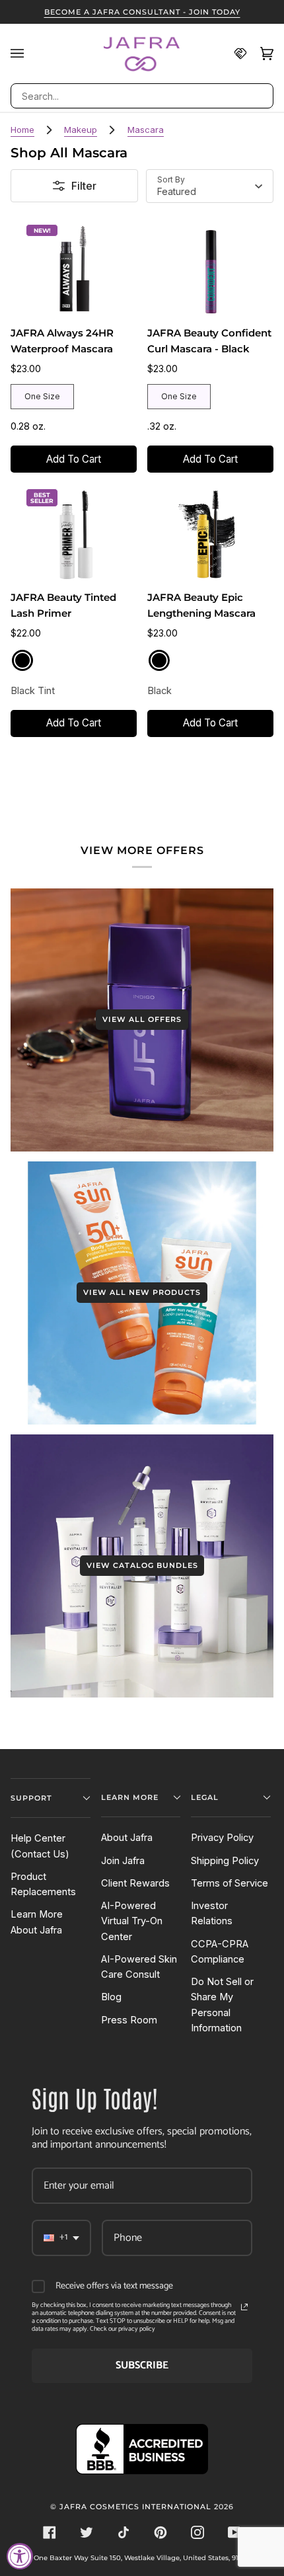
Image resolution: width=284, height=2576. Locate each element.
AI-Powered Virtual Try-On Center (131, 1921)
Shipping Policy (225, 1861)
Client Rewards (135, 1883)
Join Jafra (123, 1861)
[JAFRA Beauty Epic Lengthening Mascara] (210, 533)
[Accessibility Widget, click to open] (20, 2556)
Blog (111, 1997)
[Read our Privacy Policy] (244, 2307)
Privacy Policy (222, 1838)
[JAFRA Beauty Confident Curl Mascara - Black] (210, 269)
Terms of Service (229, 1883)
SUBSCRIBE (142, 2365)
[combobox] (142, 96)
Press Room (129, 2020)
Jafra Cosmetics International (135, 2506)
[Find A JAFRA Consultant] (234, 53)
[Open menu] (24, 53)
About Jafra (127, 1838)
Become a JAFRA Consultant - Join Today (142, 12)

WHAT THIS TASK INVOLVES - Output the lines above verbatim, images excluded.

TASK RESULT -
Image resolution: width=284, height=2576. Locate each element.
AI-Powered Virtual Try-On Center (131, 1921)
Shipping Policy (225, 1861)
Client Rewards (135, 1883)
Join Jafra (123, 1861)
[JAFRA Beauty Epic Lengthening Mascara] (210, 533)
[Accessibility Widget, click to open] (20, 2556)
Blog (111, 1997)
[Read our Privacy Policy] (244, 2307)
Privacy Policy (222, 1838)
[JAFRA Beauty Confident Curl Mascara - Black] (210, 269)
Terms of Service (229, 1883)
SUBSCRIBE (142, 2365)
[combobox] (142, 96)
Press Room (129, 2020)
Jafra Cosmetics International (135, 2506)
[Find A JAFRA Consultant] (234, 53)
[Open menu] (24, 53)
About Jafra (127, 1838)
Become a JAFRA Consultant - Join Today (142, 12)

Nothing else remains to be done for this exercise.